Epigraphs are like little appetizers to the great entrée of a story. They illuminate important aspects of the story, and they get us headed in the right direction.
EPIGRAPH: We see not one, not two, not three, but no less than four epigraphs. Check them out.
What's up with the epigraph?
Since this is actually four separate novels brought together as one, there are four epigraphs.
The Once and Future King
She is not any common earth
Water or wood or air.
But Merlin's Isle of Gramarye
Where you and I will fare.
This is from a Rudyard Kipling poem called "Puck's Song," part of a larger work called "Puck of Pook's Hill," published in 1906.
It's a fantasy about two children being told fantastical stories by various people who have been stolen out of history by Puck. And this is totally fitting when we consider Merlyn has been sort of stolen out of history, living backwards through time. The poem also references "Gramarye," where White likely got the name he uses for Arthur's realm.
The Queen of Air and Darkness
When shall I be dead and rid
Of the wrong my father did?

= Activity 1 =
Update the epigraph commentary by writing out everything from "Since this is" down to "for Arthur's realm." with "Merlyn" replaced by "Merlin".
= Activity 2 =
Answer these questions from the epigraph commentary:
(a) How many epigraphs does the book have?
(b) In what year was "Puck of Pook's Hill" published?
(c) What is the title of the Kipling poem that supplies the first epigraph?
= Activity 3 =
Pick up the epigraph commentary where it stops and continue it.
The records that come after this commentary are from a separate source.

= Record set =

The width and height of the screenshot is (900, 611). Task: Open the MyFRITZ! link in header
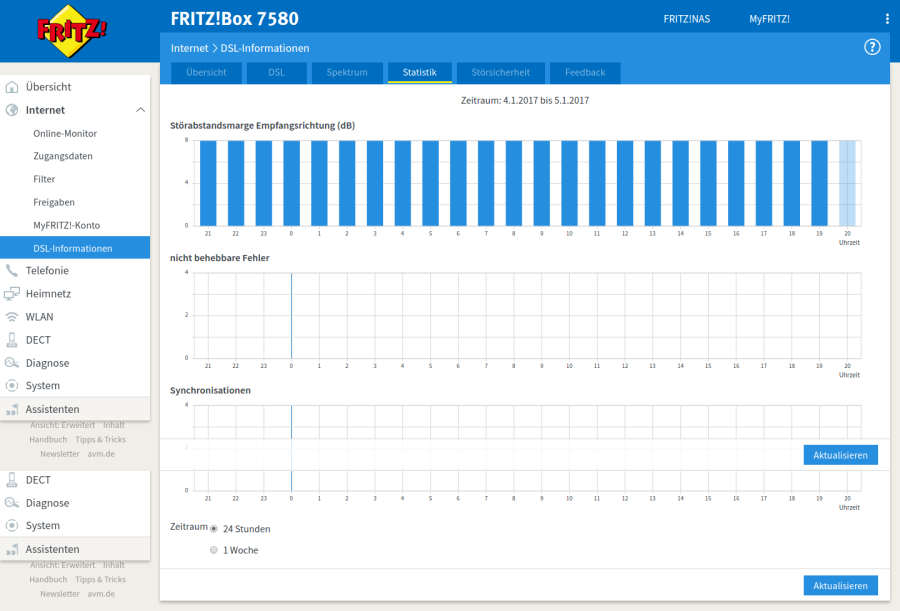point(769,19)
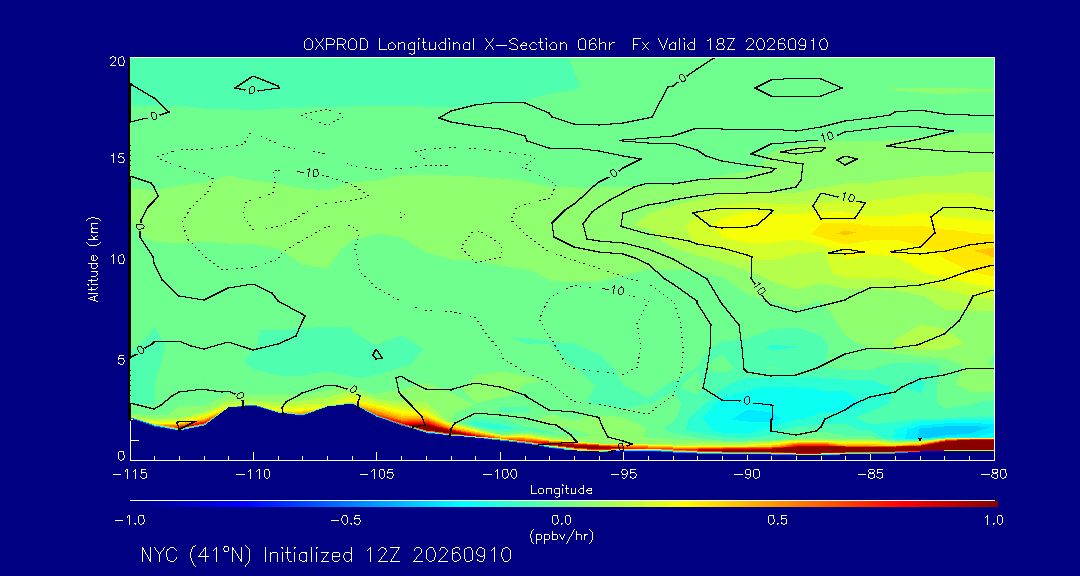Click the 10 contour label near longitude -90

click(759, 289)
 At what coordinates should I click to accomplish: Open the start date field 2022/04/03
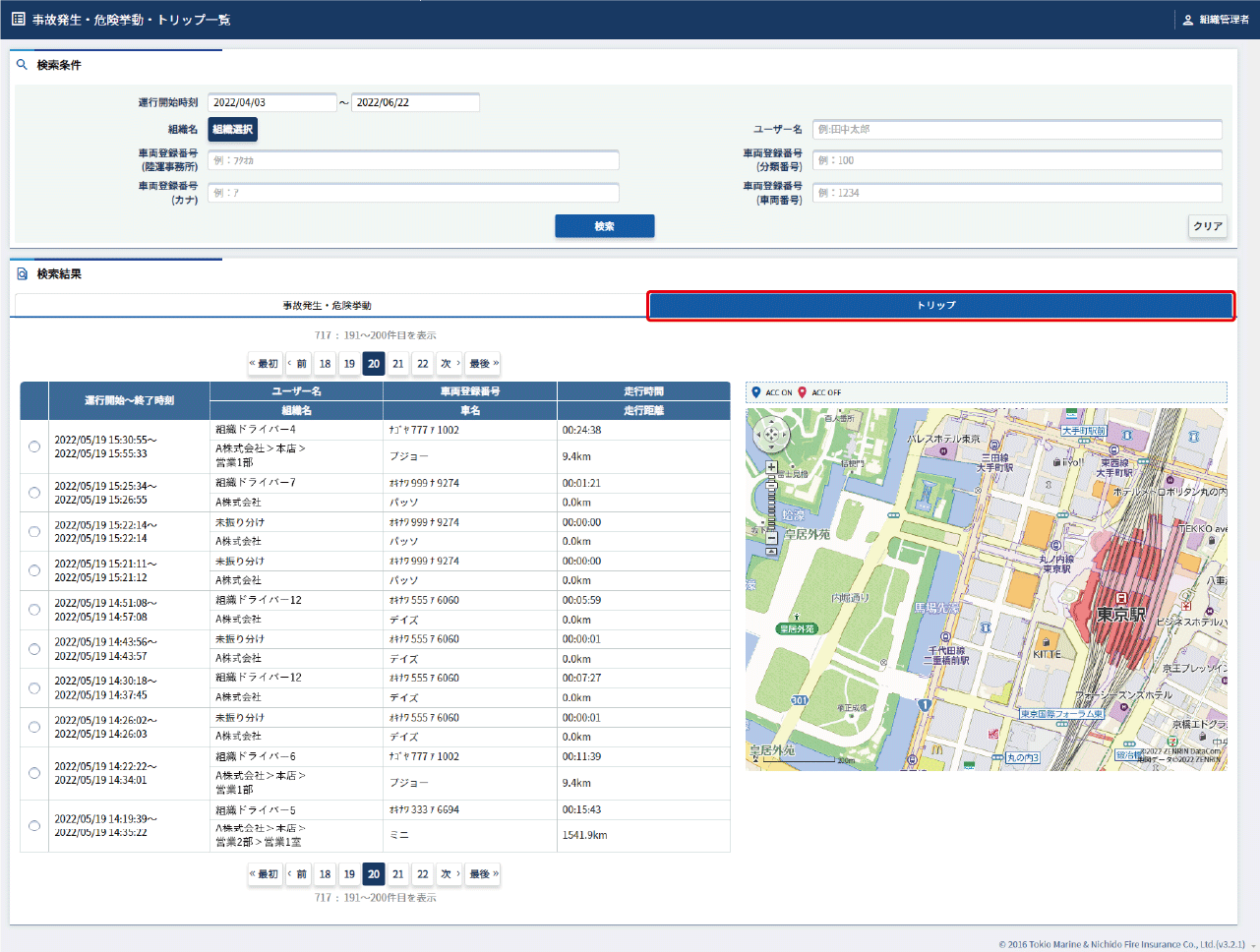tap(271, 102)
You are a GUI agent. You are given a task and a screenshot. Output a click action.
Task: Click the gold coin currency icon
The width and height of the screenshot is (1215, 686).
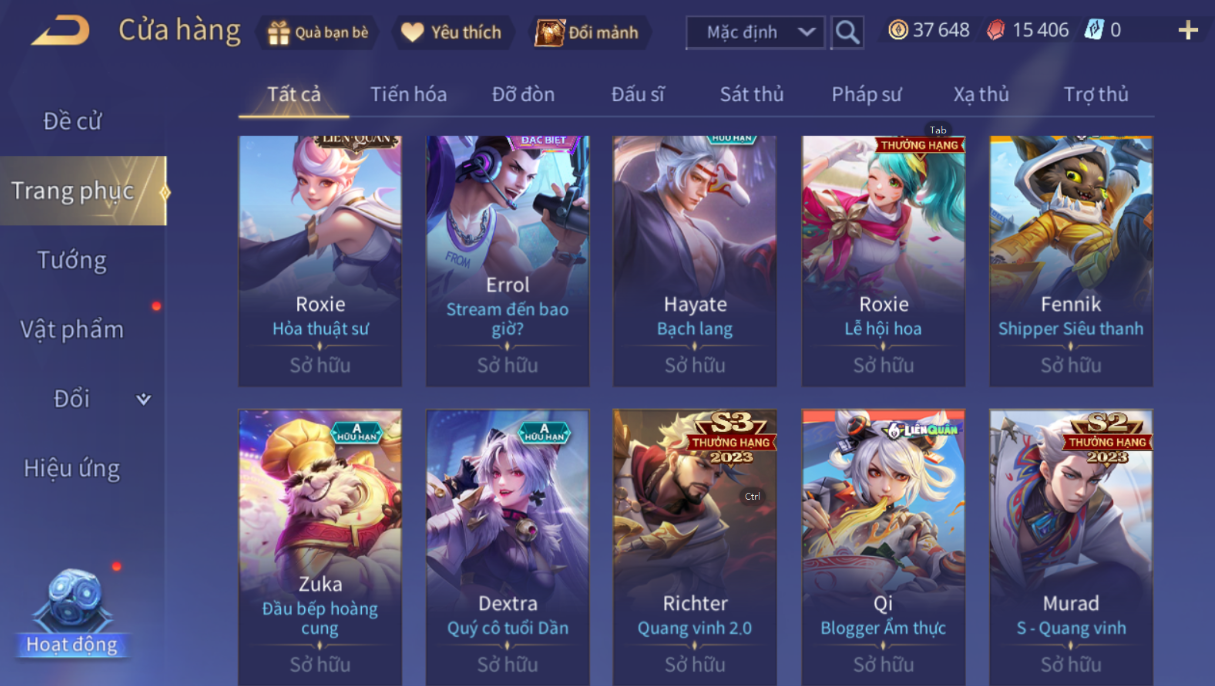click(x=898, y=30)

= Final answer 1 =
Since this is actually four separate novels brought together as one, there are four epigraphs.
The Once and Future King
She is not any common earth
Water or wood or air.
But Merlin's Isle of Gramarye
Where you and I will fare.
This is from a Rudyard Kipling poem called "Puck's Song," part of a larger work called "Puck of Pook's Hill," published in 1906.
It's a fantasy about two children being told fantastical stories by various people who have been stolen out of history by Puck. And this is totally fitting when we consider Merlin has been sort of stolen out of history, living backwards through time. The poem also references "Gramarye," where White likely got the name he uses for Arthur's realm.

= Final answer 2 =
(a) Four.
(b) 1906.
(c) "Puck's Song."

= Final answer 3 =
How long, how long, till spade and hearse
Put to sleep my mother's curse?
White drops in a snippet from a poem by A.E. Housman called "The Welsh Marches." You should notice right away that it encapsulates and foreshadows one of the major themes of this book: how your family legacy can have horrible repercussions that you have zero control over.
The Ill-Made Knight
"Nay," said Sir Lancelot "...for once shamed may never be recovered."
It's totally fitting for White to use this quotation from Malory's Morte d'Arthur (Book 5, Chapter 7, to be exact). Even though Lancelot is here speaking of shame in battle, it also applies to shame in general, and the biggie in this book is having the secret of Lancelot and Guenever's affair acknowledged openly by the Court—and by Arthur.
This is also a huge aspect of Lancelot's tragic flaw: he is unable to remain pure, so cannot perform miracles to the extent he wishes (he barely heals Sir Urre).
The Candle in the Wind
He thought a little and said:
"I have found the Zoological Gardens of service to many of my patients. I should prescribe for Mr. Pontifex a course of the larger mammals. Don't let him think he is taking them medicinally..."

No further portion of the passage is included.